• [WHAT TO PRODUCE]: The lines of the records that include "under" should all be copied.

===

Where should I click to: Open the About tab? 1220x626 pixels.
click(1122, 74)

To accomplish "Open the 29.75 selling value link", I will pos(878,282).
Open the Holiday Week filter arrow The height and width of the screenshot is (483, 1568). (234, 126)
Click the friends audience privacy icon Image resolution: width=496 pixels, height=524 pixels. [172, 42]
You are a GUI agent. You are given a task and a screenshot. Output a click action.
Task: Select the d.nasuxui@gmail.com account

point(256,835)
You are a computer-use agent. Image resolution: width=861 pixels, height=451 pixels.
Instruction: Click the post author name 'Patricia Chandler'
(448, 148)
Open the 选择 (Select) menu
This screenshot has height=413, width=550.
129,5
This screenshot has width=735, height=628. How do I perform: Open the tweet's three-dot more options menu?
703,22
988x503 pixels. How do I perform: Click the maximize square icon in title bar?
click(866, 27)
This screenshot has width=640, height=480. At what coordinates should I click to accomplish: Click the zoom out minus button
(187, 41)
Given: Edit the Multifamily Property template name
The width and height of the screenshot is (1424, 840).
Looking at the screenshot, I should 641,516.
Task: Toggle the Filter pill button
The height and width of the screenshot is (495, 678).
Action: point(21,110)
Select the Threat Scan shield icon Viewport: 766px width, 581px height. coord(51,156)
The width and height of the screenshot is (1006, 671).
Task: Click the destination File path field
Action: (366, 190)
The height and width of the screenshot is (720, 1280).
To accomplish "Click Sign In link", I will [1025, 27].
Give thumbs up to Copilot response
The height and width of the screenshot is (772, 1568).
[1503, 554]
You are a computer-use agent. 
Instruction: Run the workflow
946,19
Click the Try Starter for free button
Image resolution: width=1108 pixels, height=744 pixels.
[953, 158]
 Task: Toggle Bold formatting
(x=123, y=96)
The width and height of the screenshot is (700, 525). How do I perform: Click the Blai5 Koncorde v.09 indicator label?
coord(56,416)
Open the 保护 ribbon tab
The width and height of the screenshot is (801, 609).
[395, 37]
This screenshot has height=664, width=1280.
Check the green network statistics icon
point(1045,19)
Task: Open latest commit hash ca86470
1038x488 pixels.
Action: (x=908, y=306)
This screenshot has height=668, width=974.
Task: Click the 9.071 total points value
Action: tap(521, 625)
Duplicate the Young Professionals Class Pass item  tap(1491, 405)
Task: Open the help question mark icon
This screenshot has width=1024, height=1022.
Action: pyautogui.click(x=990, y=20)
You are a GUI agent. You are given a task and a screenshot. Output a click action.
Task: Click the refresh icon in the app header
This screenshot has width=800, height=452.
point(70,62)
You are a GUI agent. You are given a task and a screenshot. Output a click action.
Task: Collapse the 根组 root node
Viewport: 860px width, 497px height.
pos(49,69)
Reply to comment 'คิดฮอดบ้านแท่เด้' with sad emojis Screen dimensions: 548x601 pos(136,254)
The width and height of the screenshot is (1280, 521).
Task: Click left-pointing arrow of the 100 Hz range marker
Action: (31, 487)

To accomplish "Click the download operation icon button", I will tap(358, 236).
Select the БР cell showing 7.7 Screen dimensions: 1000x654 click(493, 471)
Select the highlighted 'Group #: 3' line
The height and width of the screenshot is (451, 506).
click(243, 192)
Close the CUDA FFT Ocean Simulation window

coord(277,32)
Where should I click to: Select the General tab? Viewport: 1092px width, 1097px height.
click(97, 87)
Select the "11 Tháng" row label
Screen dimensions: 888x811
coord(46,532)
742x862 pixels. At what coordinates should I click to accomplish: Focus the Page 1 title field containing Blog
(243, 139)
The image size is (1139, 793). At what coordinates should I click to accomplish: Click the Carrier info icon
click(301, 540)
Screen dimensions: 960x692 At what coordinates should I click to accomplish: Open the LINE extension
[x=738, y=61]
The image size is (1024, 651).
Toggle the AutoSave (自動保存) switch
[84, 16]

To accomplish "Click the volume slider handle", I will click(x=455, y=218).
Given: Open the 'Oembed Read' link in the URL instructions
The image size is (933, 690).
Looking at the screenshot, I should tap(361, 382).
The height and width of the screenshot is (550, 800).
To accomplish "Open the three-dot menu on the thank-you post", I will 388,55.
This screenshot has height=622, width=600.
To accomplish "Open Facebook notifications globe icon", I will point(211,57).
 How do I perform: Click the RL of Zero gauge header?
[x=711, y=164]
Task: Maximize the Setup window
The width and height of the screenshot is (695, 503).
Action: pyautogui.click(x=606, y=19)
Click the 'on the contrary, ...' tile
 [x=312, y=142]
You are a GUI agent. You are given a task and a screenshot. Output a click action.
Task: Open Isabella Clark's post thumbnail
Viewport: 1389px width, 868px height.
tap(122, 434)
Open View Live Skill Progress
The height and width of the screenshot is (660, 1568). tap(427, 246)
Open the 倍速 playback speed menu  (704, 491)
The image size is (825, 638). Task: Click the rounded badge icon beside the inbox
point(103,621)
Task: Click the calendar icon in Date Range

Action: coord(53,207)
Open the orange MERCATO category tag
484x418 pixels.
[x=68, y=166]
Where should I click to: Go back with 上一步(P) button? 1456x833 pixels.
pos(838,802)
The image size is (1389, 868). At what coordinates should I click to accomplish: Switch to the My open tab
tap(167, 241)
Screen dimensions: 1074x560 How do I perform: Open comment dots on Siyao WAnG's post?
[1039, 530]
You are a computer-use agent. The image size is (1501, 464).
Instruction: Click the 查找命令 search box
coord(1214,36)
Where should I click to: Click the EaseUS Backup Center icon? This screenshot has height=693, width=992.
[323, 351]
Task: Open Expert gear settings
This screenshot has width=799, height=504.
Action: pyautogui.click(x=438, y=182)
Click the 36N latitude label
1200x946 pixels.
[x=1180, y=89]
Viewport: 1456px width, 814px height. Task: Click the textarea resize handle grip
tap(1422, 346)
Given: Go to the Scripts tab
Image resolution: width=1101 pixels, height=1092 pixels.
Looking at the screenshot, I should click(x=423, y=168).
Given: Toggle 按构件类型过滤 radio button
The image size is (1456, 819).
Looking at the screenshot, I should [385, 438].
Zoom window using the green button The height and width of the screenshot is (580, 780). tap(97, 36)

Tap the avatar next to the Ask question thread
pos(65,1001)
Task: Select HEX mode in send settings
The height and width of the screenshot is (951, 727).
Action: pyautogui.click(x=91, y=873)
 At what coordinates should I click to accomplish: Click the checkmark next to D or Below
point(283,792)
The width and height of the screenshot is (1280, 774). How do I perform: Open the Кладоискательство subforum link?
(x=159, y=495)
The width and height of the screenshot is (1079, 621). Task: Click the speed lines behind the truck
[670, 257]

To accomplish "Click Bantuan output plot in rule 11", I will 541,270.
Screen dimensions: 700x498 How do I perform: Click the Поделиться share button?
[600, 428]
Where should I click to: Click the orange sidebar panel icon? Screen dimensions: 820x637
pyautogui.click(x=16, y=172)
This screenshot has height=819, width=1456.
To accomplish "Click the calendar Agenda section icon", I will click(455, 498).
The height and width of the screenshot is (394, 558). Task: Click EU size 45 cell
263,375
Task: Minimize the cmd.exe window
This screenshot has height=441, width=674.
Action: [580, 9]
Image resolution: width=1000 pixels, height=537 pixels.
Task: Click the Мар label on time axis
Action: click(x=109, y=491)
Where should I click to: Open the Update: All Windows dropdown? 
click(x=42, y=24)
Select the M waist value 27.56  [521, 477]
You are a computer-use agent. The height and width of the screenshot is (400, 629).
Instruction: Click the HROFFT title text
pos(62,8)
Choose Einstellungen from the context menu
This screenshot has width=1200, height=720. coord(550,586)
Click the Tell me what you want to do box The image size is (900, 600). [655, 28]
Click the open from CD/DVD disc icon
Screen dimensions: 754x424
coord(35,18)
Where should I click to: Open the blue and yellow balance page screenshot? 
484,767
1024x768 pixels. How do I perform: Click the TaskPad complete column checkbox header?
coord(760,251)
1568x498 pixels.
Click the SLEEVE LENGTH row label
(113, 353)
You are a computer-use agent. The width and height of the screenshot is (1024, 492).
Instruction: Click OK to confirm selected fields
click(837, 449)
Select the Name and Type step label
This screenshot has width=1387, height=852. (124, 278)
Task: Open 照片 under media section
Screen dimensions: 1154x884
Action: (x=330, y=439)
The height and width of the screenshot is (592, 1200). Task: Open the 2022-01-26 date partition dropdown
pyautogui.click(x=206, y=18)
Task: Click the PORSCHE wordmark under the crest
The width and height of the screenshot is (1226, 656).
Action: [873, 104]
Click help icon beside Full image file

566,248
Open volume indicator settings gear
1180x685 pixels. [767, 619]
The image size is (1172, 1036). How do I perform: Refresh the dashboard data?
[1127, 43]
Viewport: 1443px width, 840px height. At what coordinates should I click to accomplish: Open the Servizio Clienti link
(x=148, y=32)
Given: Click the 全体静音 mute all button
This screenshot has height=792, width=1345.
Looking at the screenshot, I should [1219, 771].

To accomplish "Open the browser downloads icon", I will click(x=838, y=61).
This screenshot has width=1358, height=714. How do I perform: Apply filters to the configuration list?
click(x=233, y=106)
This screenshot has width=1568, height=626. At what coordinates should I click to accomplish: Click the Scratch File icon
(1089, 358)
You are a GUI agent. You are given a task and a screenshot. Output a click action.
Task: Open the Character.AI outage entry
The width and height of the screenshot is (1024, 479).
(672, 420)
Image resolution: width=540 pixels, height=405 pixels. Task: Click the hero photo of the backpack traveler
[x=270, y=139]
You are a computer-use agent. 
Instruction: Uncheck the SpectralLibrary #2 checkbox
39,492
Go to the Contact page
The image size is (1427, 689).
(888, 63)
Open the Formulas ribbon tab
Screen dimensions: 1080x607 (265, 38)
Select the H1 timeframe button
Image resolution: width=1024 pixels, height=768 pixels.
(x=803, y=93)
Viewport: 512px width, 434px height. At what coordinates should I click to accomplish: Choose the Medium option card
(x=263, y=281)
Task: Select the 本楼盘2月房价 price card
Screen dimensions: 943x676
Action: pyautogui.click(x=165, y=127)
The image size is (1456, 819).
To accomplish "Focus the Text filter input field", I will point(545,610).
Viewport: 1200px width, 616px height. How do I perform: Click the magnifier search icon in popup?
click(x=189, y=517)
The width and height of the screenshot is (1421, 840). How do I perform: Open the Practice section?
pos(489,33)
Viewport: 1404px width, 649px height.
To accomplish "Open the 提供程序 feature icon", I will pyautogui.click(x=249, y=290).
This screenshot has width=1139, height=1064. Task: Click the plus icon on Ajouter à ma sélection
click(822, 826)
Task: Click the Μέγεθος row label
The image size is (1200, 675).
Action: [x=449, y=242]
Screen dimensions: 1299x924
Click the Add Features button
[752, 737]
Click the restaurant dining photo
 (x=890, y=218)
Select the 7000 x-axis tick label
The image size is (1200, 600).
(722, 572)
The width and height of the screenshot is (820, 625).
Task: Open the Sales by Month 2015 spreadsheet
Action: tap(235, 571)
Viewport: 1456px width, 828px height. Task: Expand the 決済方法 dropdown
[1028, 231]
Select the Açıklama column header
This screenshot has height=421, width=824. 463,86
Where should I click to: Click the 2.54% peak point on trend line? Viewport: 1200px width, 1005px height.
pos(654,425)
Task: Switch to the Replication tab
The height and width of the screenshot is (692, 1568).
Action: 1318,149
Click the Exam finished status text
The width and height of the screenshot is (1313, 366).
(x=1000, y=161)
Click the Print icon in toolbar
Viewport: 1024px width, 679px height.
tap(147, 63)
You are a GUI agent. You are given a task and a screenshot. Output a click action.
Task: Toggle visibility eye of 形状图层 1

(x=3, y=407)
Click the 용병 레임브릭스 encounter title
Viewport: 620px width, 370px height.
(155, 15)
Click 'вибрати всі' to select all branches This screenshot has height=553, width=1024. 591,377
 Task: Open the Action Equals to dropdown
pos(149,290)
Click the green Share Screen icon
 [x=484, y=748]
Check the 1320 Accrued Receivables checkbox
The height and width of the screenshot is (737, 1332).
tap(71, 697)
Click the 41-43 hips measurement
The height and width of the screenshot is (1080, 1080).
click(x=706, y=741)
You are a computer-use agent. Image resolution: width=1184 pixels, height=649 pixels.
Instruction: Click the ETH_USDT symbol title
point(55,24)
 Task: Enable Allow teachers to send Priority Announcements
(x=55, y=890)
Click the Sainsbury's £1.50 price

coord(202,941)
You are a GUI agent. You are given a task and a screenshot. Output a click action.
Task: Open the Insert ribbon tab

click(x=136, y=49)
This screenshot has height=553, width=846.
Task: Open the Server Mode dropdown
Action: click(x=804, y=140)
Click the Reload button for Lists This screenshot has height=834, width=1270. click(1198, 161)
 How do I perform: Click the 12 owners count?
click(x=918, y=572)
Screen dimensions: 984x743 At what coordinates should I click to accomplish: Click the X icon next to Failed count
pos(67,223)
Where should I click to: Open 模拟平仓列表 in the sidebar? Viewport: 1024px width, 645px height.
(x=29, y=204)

===

• [OUTPUT OF THE TASK]:
Task: Open 照片 under media section
Task: Click the PORSCHE wordmark under the crest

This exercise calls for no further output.